_Brief_
A word-for-word copy of the records below is needed, without the images.

Start of Input material

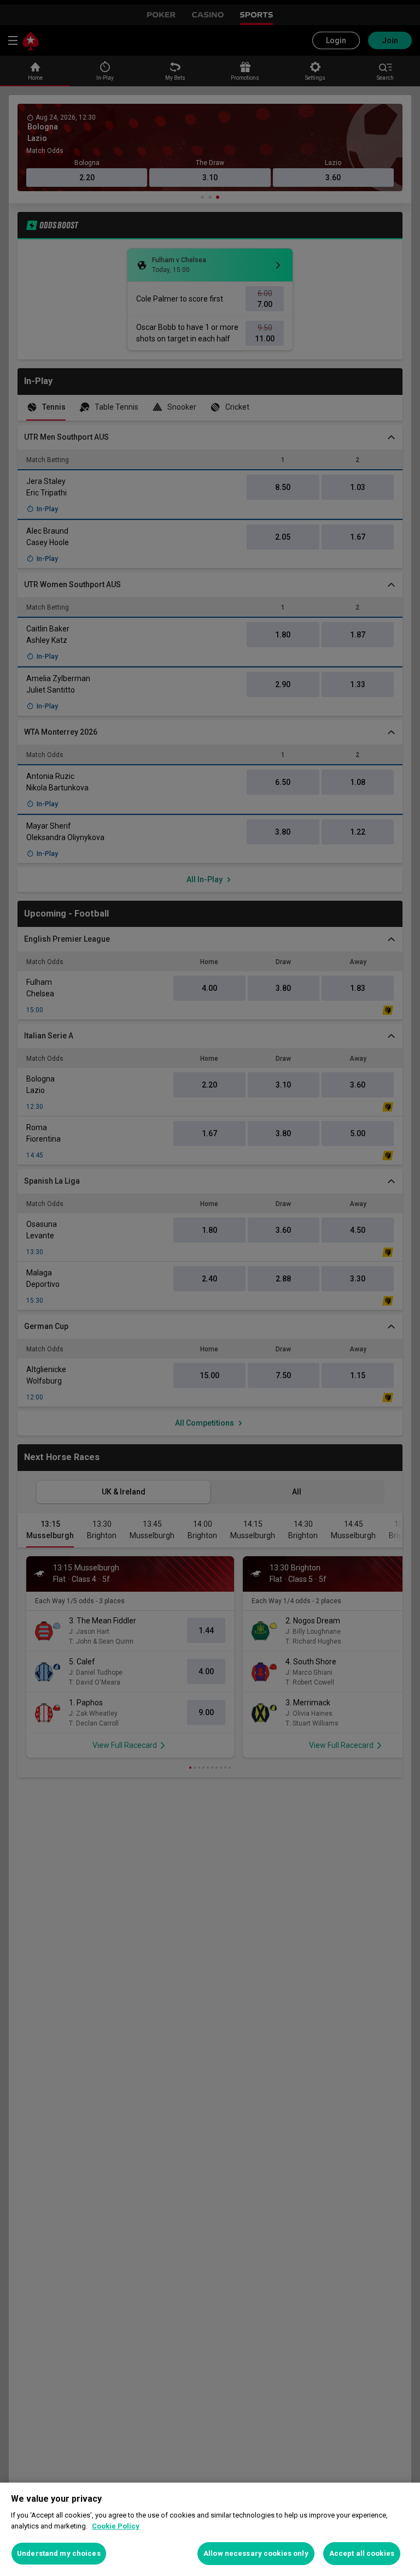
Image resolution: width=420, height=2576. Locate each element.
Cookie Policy (115, 2526)
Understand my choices (59, 2553)
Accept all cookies (361, 2553)
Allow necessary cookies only (255, 2553)
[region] (210, 2529)
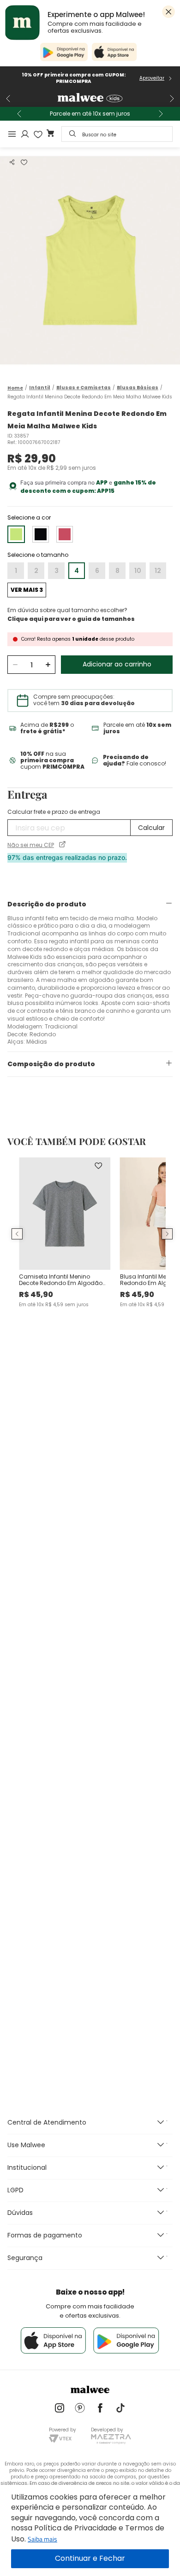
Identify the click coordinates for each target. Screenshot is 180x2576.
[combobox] (117, 134)
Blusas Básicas (137, 388)
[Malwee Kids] (89, 98)
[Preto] (41, 534)
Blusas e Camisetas (83, 388)
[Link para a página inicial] (15, 388)
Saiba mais (42, 2539)
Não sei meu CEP (30, 845)
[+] (48, 664)
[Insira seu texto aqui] (59, 2409)
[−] (15, 664)
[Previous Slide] (8, 98)
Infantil (39, 388)
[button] (12, 162)
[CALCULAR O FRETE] (151, 827)
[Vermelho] (65, 534)
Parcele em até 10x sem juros (90, 114)
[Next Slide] (171, 98)
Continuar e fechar (90, 2558)
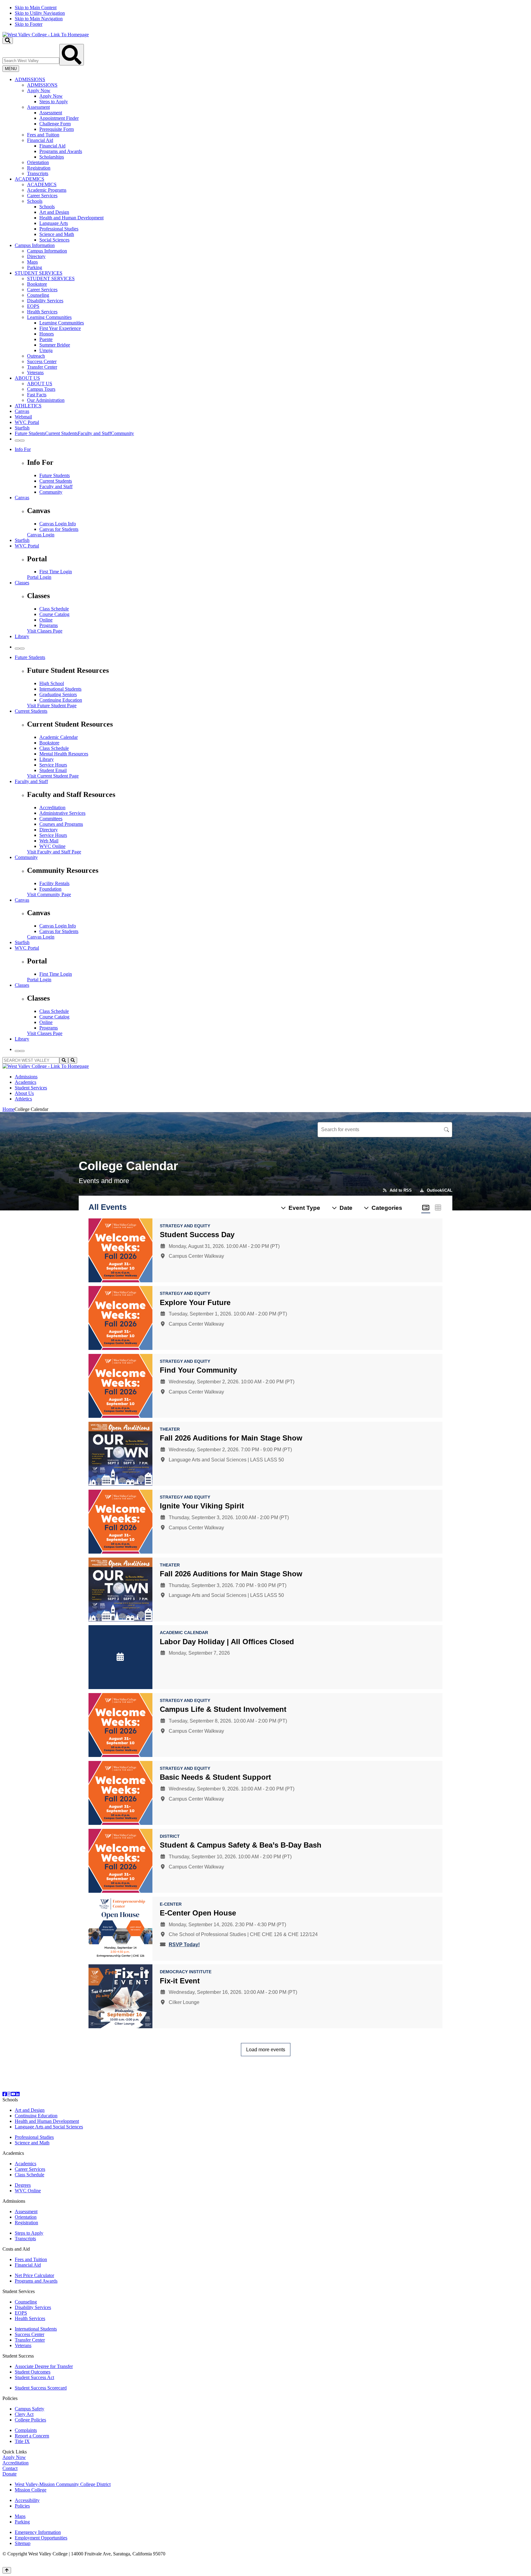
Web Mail (48, 840)
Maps (32, 262)
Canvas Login (40, 534)
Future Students (54, 475)
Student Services (31, 1087)
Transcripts (37, 173)
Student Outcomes (32, 2371)
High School (51, 683)
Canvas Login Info (57, 523)
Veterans (35, 372)
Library (22, 636)
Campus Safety (29, 2408)
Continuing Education (60, 700)
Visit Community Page (49, 894)
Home (8, 1109)
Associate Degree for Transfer (44, 2366)
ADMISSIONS (30, 79)
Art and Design (54, 212)
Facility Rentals (54, 883)
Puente (46, 339)
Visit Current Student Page (53, 775)
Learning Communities (49, 317)
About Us (24, 1093)
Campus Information (35, 245)
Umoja (46, 350)
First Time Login (55, 571)
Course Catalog (54, 614)
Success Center (42, 361)
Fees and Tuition (43, 134)
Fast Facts (36, 394)
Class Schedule (54, 608)
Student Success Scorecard (41, 2387)
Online (46, 619)
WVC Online (52, 846)
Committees (50, 818)
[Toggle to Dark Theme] (22, 440)
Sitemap (22, 2543)
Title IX (22, 2441)
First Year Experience (60, 328)
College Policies (30, 2419)
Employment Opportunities (41, 2537)
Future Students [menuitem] (30, 433)
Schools (34, 201)
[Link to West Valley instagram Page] (9, 2094)
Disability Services (45, 300)
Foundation (50, 889)
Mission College (30, 2489)
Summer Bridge (54, 344)
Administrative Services (62, 813)
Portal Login (39, 577)
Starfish (22, 427)
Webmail (23, 416)
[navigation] (265, 16)
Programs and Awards (60, 151)
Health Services (42, 311)
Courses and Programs (61, 824)
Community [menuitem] (122, 433)
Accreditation (52, 807)
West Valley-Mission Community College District (63, 2484)
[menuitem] (272, 126)
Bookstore (37, 284)
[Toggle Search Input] (7, 40)
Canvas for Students (58, 529)
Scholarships (51, 156)
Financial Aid (40, 140)
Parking (34, 267)
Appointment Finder (59, 118)
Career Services (42, 195)
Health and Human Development (71, 217)
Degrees (23, 2185)
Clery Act (24, 2414)
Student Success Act (34, 2377)
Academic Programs (46, 190)
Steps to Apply (53, 101)
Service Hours (53, 764)
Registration (38, 168)
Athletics (23, 1098)
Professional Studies (58, 228)
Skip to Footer (28, 24)
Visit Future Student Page (52, 705)
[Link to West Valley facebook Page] (4, 2094)
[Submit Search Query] (71, 54)
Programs (48, 625)
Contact (10, 2468)
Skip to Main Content (36, 7)
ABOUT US (27, 378)
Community (50, 492)
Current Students (55, 481)
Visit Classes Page (44, 630)
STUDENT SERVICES (38, 273)
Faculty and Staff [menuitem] (94, 433)
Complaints (26, 2430)
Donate (9, 2473)
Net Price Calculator (34, 2275)
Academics (25, 1082)
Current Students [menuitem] (61, 433)
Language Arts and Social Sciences (49, 2126)
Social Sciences (54, 239)
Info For (23, 449)
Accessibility (27, 2500)
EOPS (33, 306)
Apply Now (38, 90)
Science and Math (56, 234)
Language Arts (53, 223)
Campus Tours (41, 389)
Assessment (38, 107)
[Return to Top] (6, 2570)
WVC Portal (27, 422)
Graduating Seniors (58, 694)
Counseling (38, 295)
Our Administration (46, 400)
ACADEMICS (29, 179)
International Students (60, 689)
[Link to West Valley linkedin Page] (17, 2094)
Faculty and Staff (56, 486)
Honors (46, 333)
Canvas (22, 411)
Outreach (36, 356)
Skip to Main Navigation (39, 18)
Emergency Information (38, 2532)
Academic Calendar (58, 737)
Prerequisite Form (56, 129)
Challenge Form (55, 123)
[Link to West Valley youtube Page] (13, 2094)
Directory (36, 256)
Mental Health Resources (63, 753)
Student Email (53, 770)
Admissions (26, 1076)
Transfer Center (42, 367)
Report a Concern (32, 2435)
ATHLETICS (28, 405)
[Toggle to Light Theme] (17, 440)
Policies (22, 2505)
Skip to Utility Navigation (40, 13)
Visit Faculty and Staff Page (54, 851)
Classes (22, 582)
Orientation (38, 162)
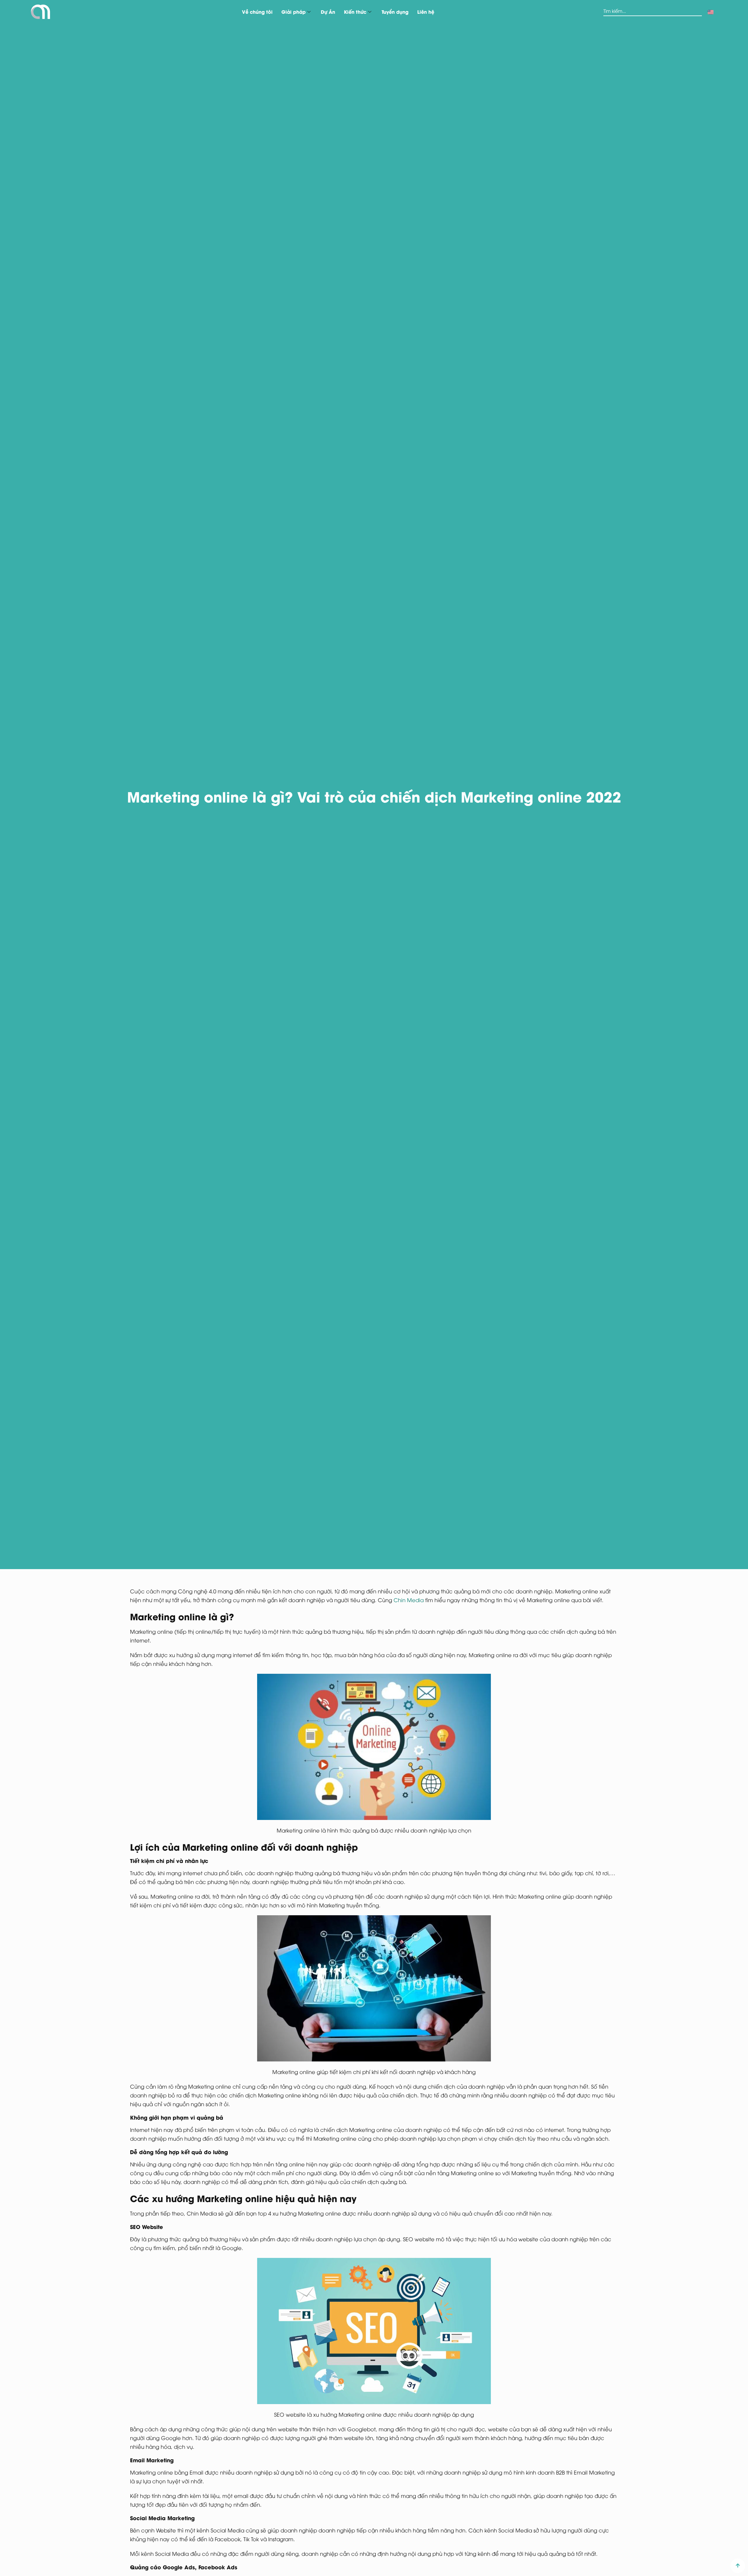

End of Input material

_Task solution_
Image resolution: width=420, height=2576. Locate each element.
Cookie Policy (115, 2526)
Understand my choices (59, 2553)
Accept all cookies (361, 2553)
Allow necessary cookies only (255, 2553)
[region] (210, 2529)
Identify the click coordinates for each target. Screenshot is 180x2576.
[combobox] (117, 134)
Blusas Básicas (137, 388)
[Malwee Kids] (89, 98)
[Preto] (41, 534)
Blusas e Camisetas (83, 388)
[Link para a página inicial] (15, 388)
Saiba mais (42, 2539)
Não sei meu CEP (30, 845)
[+] (48, 664)
[Insira seu texto aqui] (59, 2409)
[−] (15, 664)
[Previous Slide] (8, 98)
Infantil (39, 388)
[button] (12, 162)
[CALCULAR O FRETE] (151, 827)
[Vermelho] (65, 534)
Parcele em até 10x sem juros (90, 114)
[Next Slide] (171, 98)
Continuar e fechar (90, 2558)
Web Mail (48, 840)
Maps (32, 262)
Canvas Login (40, 534)
Future Students (54, 475)
Student Services (31, 1087)
Transcripts (37, 173)
Student Outcomes (32, 2371)
High School (51, 683)
Canvas Login Info (57, 523)
Veterans (35, 372)
Library (22, 636)
Campus Safety (29, 2408)
Continuing Education (60, 700)
Visit Community Page (49, 894)
Home (8, 1109)
Associate Degree for Transfer (44, 2366)
ADMISSIONS (30, 79)
Art and Design (54, 212)
Facility Rentals (54, 883)
Puente (46, 339)
Visit Current Student Page (53, 775)
Learning Communities (49, 317)
About Us (24, 1093)
Campus Information (35, 245)
Umoja (46, 350)
First Time Login (55, 571)
Course Catalog (54, 614)
Success Center (42, 361)
Fees and Tuition (43, 134)
Fast Facts (36, 394)
Class Schedule (54, 608)
Student Success Scorecard (41, 2387)
Online (46, 619)
WVC Online (52, 846)
Committees (50, 818)
[Toggle to Dark Theme] (22, 440)
Sitemap (22, 2543)
Title IX (22, 2441)
First Year Experience (60, 328)
College Policies (30, 2419)
Employment Opportunities (41, 2537)
Future Students [menuitem] (30, 433)
Schools (34, 201)
[Link to West Valley instagram Page] (9, 2094)
Disability Services (45, 300)
Foundation (50, 889)
Mission College (30, 2489)
Summer Bridge (54, 344)
Administrative Services (62, 813)
Portal Login (39, 577)
Starfish (22, 427)
Webmail (23, 416)
[navigation] (265, 16)
Programs and Awards (60, 151)
Health Services (42, 311)
Courses and Programs (61, 824)
Community [menuitem] (122, 433)
Accreditation (52, 807)
West Valley-Mission Community College District (63, 2484)
[menuitem] (272, 126)
Bookstore (37, 284)
[Toggle Search Input] (7, 40)
Canvas for Students (58, 529)
Scholarships (51, 156)
Financial Aid (40, 140)
Parking (34, 267)
Appointment Finder (59, 118)
Career Services (42, 195)
Health and Human Development (71, 217)
Degrees (23, 2185)
Clery Act (24, 2414)
Student Success Act (34, 2377)
Academic Programs (46, 190)
Steps to Apply (53, 101)
Service Hours (53, 764)
Registration (38, 168)
Athletics (23, 1098)
Professional Studies (58, 228)
Skip to Footer (28, 24)
Visit Future Student Page (52, 705)
[Link to West Valley facebook Page] (4, 2094)
[Submit Search Query] (71, 54)
Programs (48, 625)
Contact (10, 2468)
Skip to Main Content (36, 7)
ABOUT US (27, 378)
Community (50, 492)
Current Students (55, 481)
Visit Classes Page (44, 630)
STUDENT SERVICES (38, 273)
Faculty and Staff [menuitem] (94, 433)
Complaints (26, 2430)
Donate (9, 2473)
Net Price Calculator (34, 2275)
Academics (25, 1082)
Current Students [menuitem] (61, 433)
Language Arts and Social Sciences (49, 2126)
Social Sciences (54, 239)
Info For (23, 449)
Accessibility (27, 2500)
EOPS (33, 306)
Apply Now (38, 90)
Science and Math (56, 234)
Language Arts (53, 223)
Campus Tours (41, 389)
Assessment (38, 107)
[Return to Top] (6, 2570)
WVC Portal (27, 422)
Graduating Seniors (58, 694)
Counseling (38, 295)
Our Administration (46, 400)
ACADEMICS (29, 179)
International Students (60, 689)
[Link to West Valley linkedin Page] (17, 2094)
Faculty and Staff (56, 486)
Honors (46, 333)
Canvas (22, 411)
Outreach (36, 356)
Skip to Main Navigation (39, 18)
Emergency Information (38, 2532)
Academic Calendar (58, 737)
Prerequisite Form (56, 129)
Challenge Form (55, 123)
[Link to West Valley youtube Page] (13, 2094)
Directory (36, 256)
Mental Health Resources (63, 753)
Student Email (53, 770)
Admissions (26, 1076)
Transfer Center (42, 367)
Report a Concern (32, 2435)
ATHLETICS (28, 405)
[Toggle to Light Theme] (17, 440)
Policies (22, 2505)
Skip to Utility Navigation (40, 13)
Visit Faculty and Staff Page (54, 851)
Classes (22, 582)
Orientation (38, 162)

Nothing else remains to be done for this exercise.